Required action: Reproduce exactly the lines below from the one containing "Increase the Duration stepper value" through the one containing "768x419 pixels.", including both, and nothing else.

Data supplied:

——————————

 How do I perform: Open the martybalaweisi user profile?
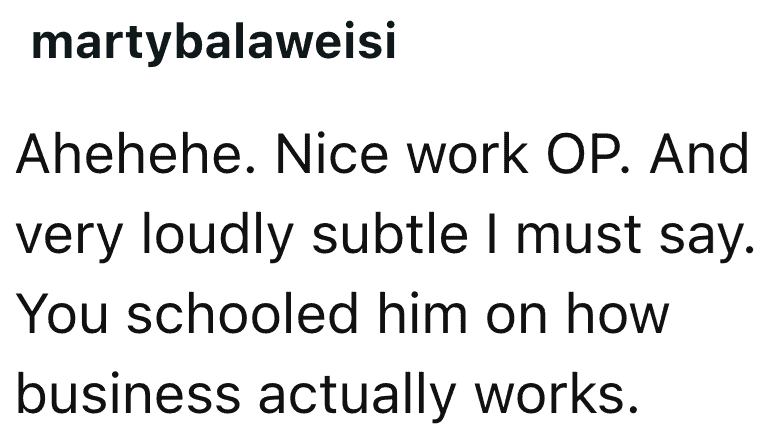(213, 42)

——————————

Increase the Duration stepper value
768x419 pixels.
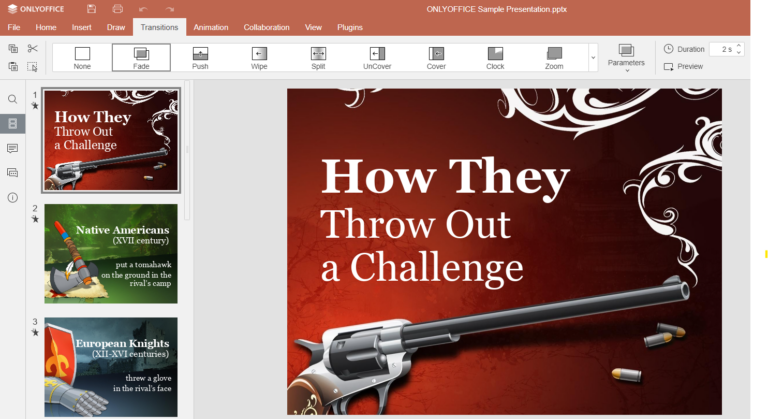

——————————

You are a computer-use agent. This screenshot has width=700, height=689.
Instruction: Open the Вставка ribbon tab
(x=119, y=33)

——————————

Written answer:
Increase the Duration stepper value
768x419 pixels.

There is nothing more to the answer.